* _Required action 1_
According to the text about smell memory, from which years of a person's life do olfactory memories tend to come?
* _Required action 2_
Edit the text about smell memory from "Smell and early" up to and including "on a farm.)", and put "uncle" in place of "grandfather".
* _Required action 3_
Pick up the text about smell memory after its last sentence and continue writing it.

* _Excerpted text_
"That mixture of overcooked food, bleach, and a whiff of already cleaned-up messes took me right back to early childhood," my boss said of a day care center she visited. "It wasn't good."
Smell. There's something about it that triggers memories on a much deeper level than any visual or verbal cue could.
Smell and early childhood memories
This conversation about day care led me to survey some of my friends about their own experiences with "smell memory", and the results were interesting — everyone had them, but they were all very different. There was the friend who is reminded of her white, Christian, grandmother every time she goes to an Indian restaurant; not because she liked curry, but because some of the spices in her very well-stocked kitchen cabinet are also used in Indian cooking. There was the friend whose proximity to a mixture of motor oil and tobacco induces fond memories of his grandfather, and the one who feels homely and nostalgic when just thinking about the smell of cows. (That one grew up on a farm.)
Indeed, research shows that olfactory — that is, smell — memories tend to come from the first 10 years of your life, while memories triggered by visual and auditory cues relate to events that occurred later on. What's more, smells can trigger memories you didn't even know you had until that whiff reminded you, and smell is more potent, too, in that it tends to evoke a real feeling of "being brought back in time" [1].

Saved entries:

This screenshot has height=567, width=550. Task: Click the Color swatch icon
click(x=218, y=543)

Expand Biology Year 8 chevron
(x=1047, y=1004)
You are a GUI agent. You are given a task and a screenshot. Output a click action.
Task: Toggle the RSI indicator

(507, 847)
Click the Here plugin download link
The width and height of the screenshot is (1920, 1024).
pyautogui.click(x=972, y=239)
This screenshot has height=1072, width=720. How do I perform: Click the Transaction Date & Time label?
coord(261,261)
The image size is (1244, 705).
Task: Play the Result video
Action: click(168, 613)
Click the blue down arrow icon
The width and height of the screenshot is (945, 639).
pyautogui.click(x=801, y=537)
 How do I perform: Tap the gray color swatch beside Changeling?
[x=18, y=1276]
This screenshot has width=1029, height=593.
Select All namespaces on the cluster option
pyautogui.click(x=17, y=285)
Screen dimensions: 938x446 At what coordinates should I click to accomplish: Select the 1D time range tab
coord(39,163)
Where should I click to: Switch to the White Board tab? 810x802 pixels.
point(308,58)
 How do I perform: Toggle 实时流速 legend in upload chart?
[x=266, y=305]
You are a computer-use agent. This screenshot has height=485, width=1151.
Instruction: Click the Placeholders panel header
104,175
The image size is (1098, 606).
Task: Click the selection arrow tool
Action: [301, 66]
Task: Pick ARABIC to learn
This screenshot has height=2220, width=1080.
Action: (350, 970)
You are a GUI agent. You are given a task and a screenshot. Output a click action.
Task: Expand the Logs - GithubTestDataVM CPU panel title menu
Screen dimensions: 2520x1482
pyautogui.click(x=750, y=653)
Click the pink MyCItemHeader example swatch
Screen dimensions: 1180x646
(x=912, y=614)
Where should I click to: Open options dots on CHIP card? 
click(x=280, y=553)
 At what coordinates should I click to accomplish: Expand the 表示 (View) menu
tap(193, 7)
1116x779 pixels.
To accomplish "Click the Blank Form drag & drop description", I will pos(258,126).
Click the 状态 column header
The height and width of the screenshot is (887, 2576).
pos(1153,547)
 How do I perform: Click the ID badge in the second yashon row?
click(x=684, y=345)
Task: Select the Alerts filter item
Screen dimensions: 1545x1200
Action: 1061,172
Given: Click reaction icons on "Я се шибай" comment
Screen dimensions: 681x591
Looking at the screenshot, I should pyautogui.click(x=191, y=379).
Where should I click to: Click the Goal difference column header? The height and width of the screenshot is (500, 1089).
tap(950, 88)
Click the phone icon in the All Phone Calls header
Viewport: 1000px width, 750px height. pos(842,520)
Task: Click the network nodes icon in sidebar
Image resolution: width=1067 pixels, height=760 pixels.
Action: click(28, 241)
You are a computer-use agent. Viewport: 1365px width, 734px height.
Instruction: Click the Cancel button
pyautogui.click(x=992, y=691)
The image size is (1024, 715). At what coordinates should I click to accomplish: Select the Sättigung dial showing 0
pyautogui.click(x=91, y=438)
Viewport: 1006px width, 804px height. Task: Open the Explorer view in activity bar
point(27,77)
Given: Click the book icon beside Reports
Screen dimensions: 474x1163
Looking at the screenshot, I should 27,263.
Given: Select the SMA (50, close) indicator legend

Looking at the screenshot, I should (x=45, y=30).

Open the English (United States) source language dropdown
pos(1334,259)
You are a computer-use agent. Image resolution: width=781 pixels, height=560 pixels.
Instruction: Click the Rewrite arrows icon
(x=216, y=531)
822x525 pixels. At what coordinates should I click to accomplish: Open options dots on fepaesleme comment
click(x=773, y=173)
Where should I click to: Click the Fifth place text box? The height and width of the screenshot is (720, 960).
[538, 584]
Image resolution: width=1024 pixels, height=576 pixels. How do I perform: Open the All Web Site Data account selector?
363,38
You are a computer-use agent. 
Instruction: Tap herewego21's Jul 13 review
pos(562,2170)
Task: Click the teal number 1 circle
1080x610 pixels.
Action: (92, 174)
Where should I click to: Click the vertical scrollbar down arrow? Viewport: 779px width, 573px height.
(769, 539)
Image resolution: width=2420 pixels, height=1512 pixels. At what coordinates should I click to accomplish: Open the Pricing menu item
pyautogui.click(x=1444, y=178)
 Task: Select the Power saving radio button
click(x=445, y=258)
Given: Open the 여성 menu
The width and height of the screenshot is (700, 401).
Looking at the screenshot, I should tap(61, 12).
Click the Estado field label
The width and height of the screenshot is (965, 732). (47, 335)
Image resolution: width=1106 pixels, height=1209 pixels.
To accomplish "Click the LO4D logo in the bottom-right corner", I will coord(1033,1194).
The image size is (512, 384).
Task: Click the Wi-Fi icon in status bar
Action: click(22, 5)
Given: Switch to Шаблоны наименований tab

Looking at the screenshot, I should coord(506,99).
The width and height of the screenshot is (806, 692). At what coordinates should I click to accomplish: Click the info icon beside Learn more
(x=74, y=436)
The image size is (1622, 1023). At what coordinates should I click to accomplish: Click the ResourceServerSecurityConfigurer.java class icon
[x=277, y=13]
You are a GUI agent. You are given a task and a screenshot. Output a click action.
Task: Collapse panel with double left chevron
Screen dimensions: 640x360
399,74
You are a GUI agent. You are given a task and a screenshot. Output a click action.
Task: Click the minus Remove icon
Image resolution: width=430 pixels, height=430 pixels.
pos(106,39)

* _Output 1_
They tend to come from the first 10 years of life.

* _Output 2_
Smell and early childhood memories
This conversation about day care led me to survey some of my friends about their own experiences with "smell memory", and the results were interesting — everyone had them, but they were all very different. There was the friend who is reminded of her white, Christian, grandmother every time she goes to an Indian restaurant; not because she liked curry, but because some of the spices in her very well-stocked kitchen cabinet are also used in Indian cooking. There was the friend whose proximity to a mixture of motor oil and tobacco induces fond memories of his uncle, and the one who feels homely and nostalgic when just thinking about the smell of cows. (That one grew up on a farm.)

* _Output 3_
What's more, memory is inherently fallible. That is to say, it isn't unusual for a witness to a crime to report that the car whose driver did a hit and run was red, rather than blue, or to describe a blonde woman when she was really brunette. Not only do people often forget things quickly after the fact, their brains may also add details that were never there. All of this poses significant challenges within the context of justice [3], but one study showed that olfactory memories are different — they remain the same over time. [4]
It is also in childhood that we're conditioned to like certain smells but dislike others (though some dislikes are inherent) [5, 6] — the fresh bread your mother baked becomes associated with comfort, a full belly, and love, while you may really grow to hate the window cleaner your cold-hearted, critical, aunt's house always smelled of.
Smell memories beyond early childhood
Though not much research has been conducted into this topic, there is a study that acknowledged that people diagnosed with post-traumatic stress disorder (PTSD) often experience flashbacks in response to olfactory cues. This leads to a few interesting conclusions. First, as the researchers said, that questions about smell memory should be part of the PTSD diagnostic process. [7] Even more fascinatingly, though, it seems that smell evolved to be part of the evolutionary warning system, as something that's burned into our memory when we experience traumatic events, and encountering which again tells our brains that we're in danger.
Smell you later
The human sense of smell wasn't deemed very important by researchers until more recently — unlike many other animals, we don't rely on it so much to identify other people or things, and we have many fewer genes that regulate olfactory receptors than most other mammals. It does play a crucial social and emotional part in our lives, however. [8] Could smells "tack themselves" onto events as they happen, thereby acquiring such an important role in childhood memories that our conscious mind has long forgotten? It seems so, and that is why odors from a time long gone bring you right back.